Il n’est resté qu’une saison. Il semblait être le meilleur mais il aimait trop le beau football et les joueurs qu’il a amenés l’ont laissé tomber. Ce fut sa mort.

Vous avez ensuite échoué à Braga, au Portugal, où vous avez peu joué. Puis vous êtes rentré en Irlande mais vous avez dû partir un an plus tard, par la petite porte.

Ce fut très dur d’abandonner mes amis mais on n’a pas respecté mon contrat et je ne pouvais pas laisser faire.

Pas du genre à se plaindre

Vous avez refusé de jouer tant que vous n’étiez pas payé.

On me devait dix mois de salaire. Ils pensaient que je n’oserais rien entreprendre mais je leur ai laissé deux semaines pour me payer.

Est-il difficile d’entamer un tel bras de fer ?
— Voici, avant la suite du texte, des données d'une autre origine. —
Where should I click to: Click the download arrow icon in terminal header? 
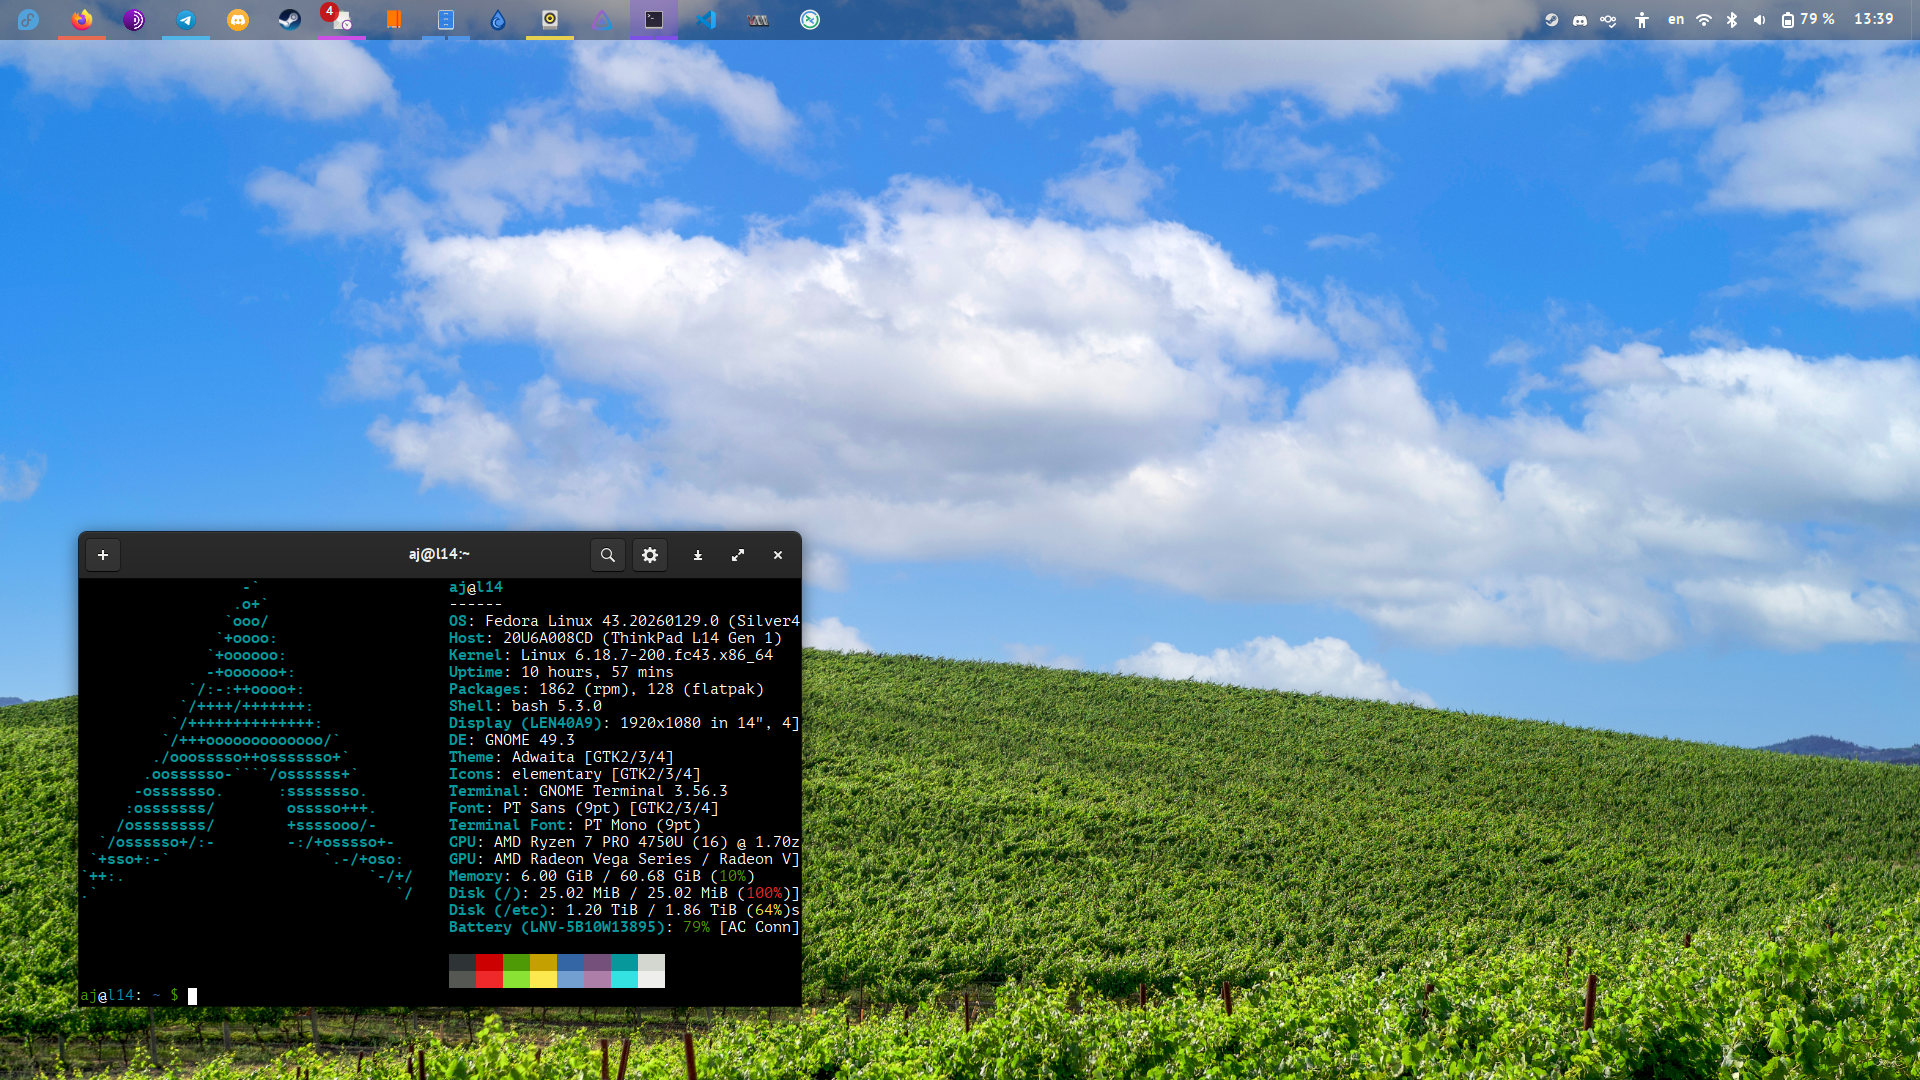(698, 555)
Ce fut l’une des décisions les plus difficiles de ma vie. Je risquais de me retrouver les mains vides.

Les supporters et la direction vous ont fait jouer le mauvais rôle.

Oui mais je ne suis pas du genre à me plaindre dans les journaux. Et par la suite, la FIFA m’a donné raison.
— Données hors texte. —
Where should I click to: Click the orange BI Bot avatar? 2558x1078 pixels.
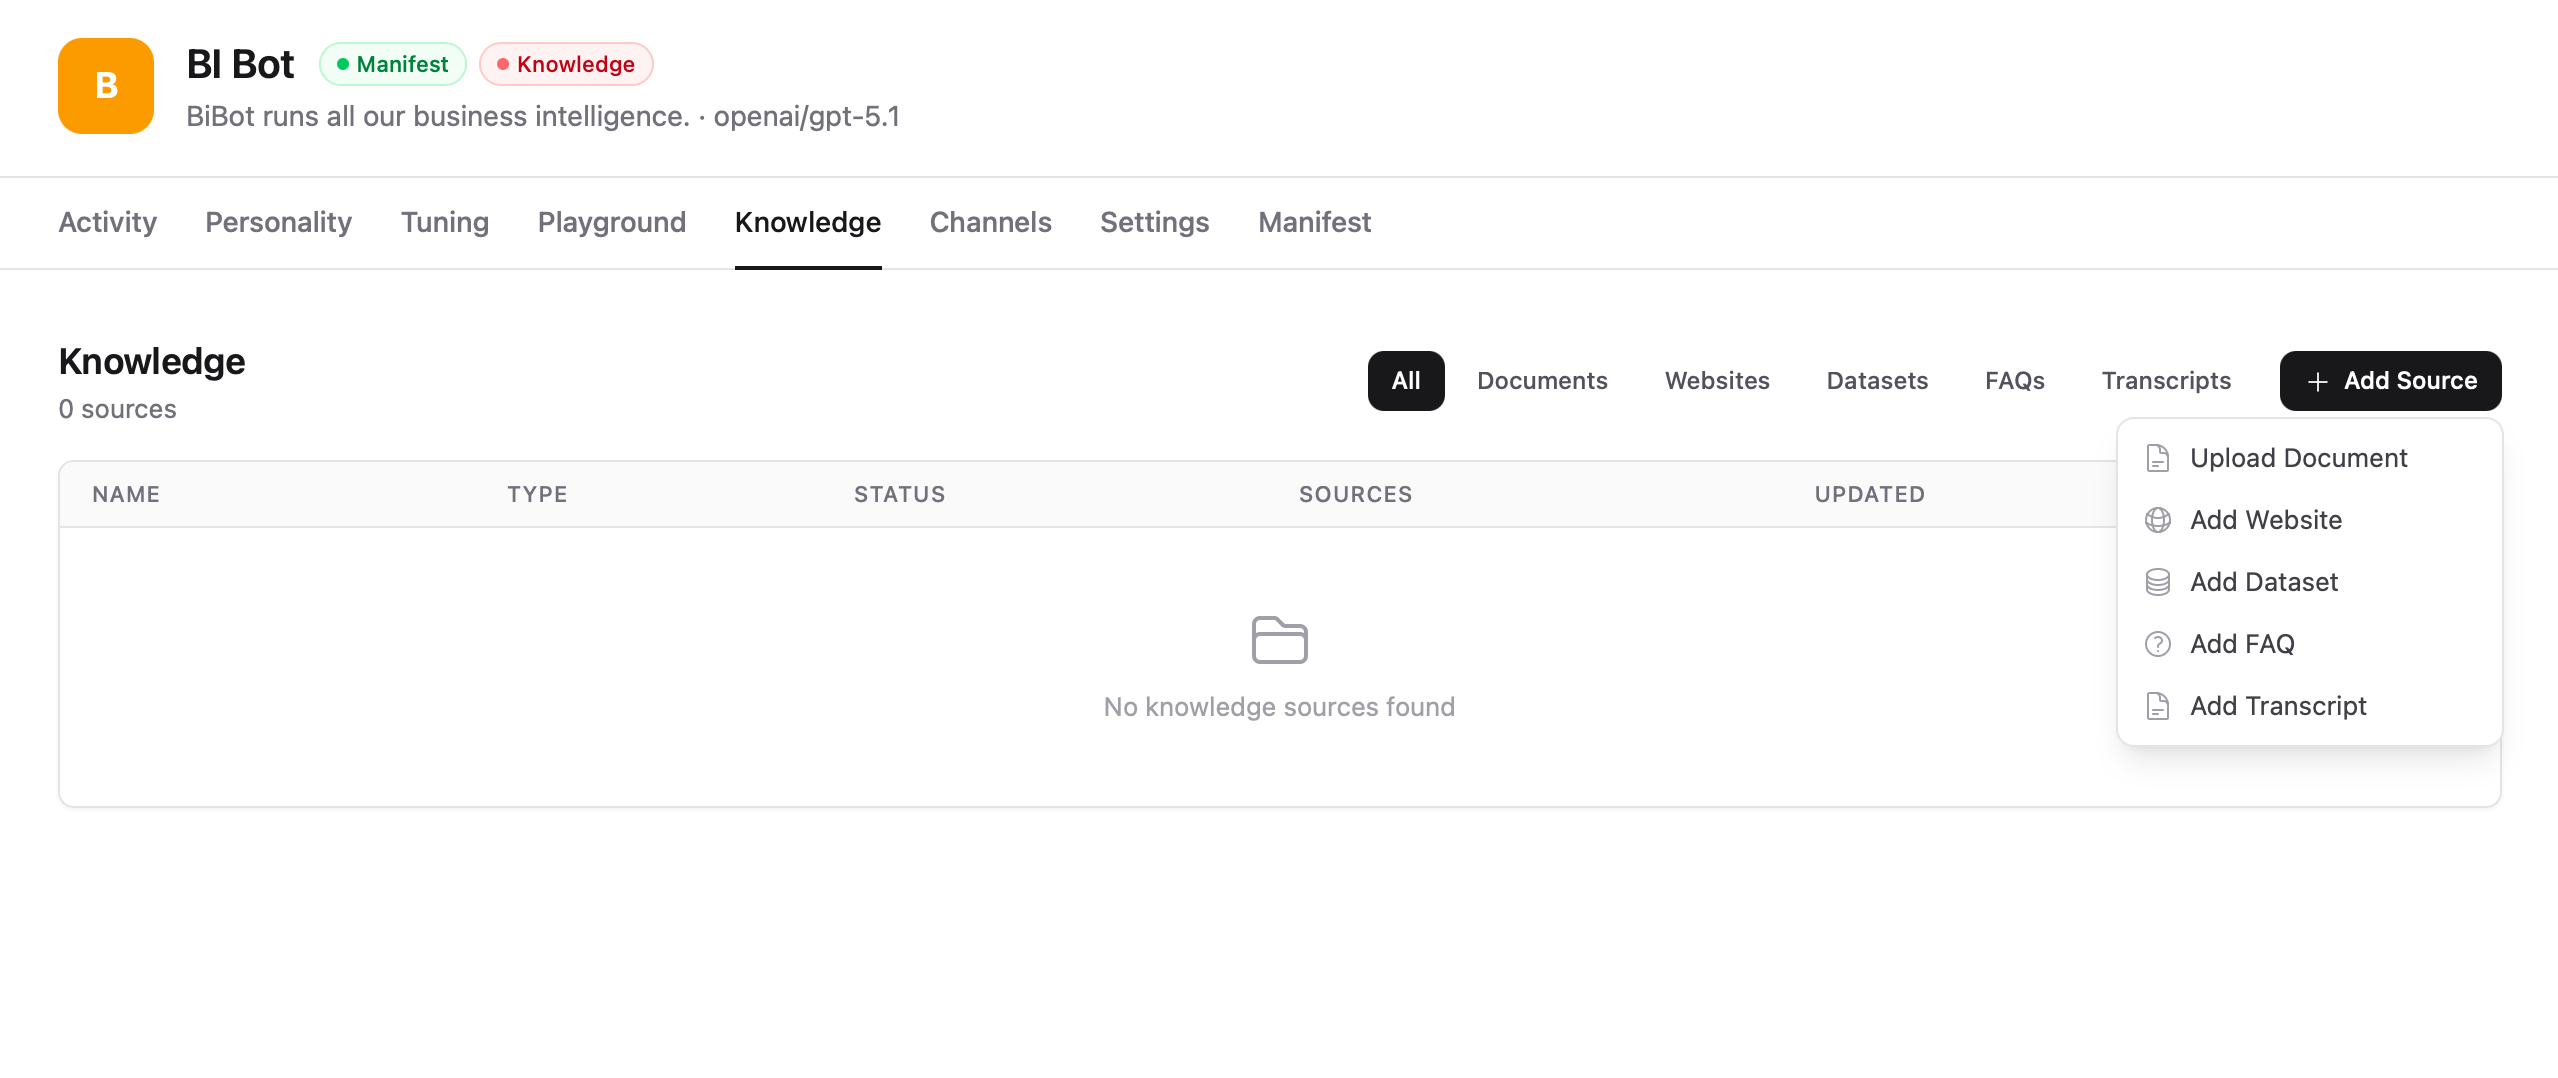(105, 86)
Aux Bohemians, vous êtes toujours un sujet tabou. Nous avons appelé votre ancien coach mais il a refusé de parler de vous, même s’il a été limogé entretemps.

Vous rigolez ? C’est ça, le foot. Il n’y a pas d’amis. J’ai joué avec Gareth en équipe nationale des -18 et -21. Je le connais très bien. Depuis mon départ, je n’ai plus parlé avec lui.

Vous n’êtes pas très populaire en Irlande. Songez-vous encore à l’équipe nationale ?

Je connais le coach actuel, Steve Staunton. J’ai été sélectionné pour la première fois en équipe nationale (2 buts en 7 matche) à l’occasion de son match d’adieux. L’an dernier, j’étais très proche d’une sélection. Les gens de la fédération l’ont dit à mon manager. J’espère y revenir.